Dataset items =
....
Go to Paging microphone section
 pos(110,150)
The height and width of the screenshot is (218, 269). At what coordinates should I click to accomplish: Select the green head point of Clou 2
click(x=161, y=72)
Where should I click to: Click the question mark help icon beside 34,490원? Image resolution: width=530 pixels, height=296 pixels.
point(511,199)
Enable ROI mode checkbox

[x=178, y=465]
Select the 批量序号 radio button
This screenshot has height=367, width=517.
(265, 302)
....
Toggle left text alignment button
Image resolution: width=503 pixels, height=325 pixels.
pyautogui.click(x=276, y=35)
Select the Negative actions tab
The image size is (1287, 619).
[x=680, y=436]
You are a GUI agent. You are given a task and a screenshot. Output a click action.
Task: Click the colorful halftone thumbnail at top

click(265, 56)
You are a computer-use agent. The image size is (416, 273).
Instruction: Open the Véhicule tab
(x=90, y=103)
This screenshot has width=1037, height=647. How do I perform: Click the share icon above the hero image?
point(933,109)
....
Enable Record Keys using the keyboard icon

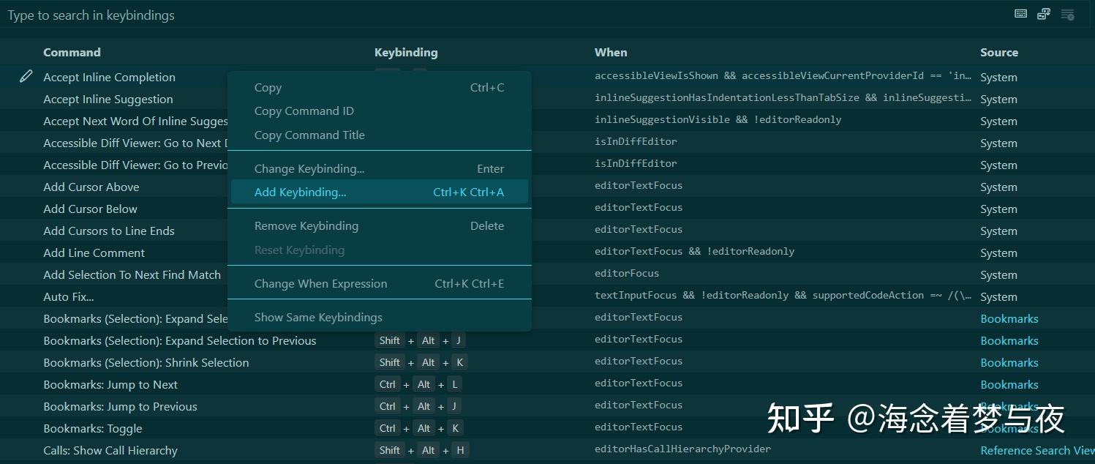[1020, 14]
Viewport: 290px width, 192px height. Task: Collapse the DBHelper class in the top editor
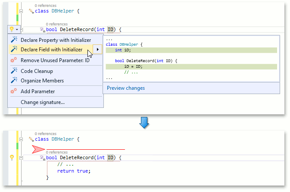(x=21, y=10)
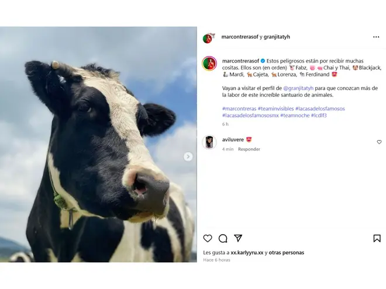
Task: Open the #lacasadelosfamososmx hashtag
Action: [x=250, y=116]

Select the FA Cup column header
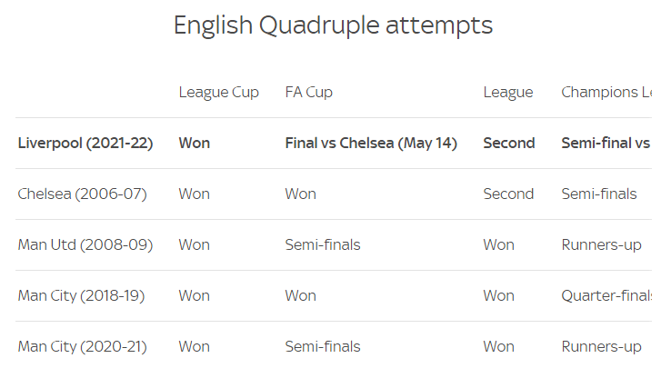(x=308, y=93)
....
Lines containing the word "agent" are to be pulled from the records and copied.

YOUR RESPONSE =
You are a GUI agent. You are given a task and a screenshot. Output a click action.
You are a computer-use agent. The image size is (416, 273).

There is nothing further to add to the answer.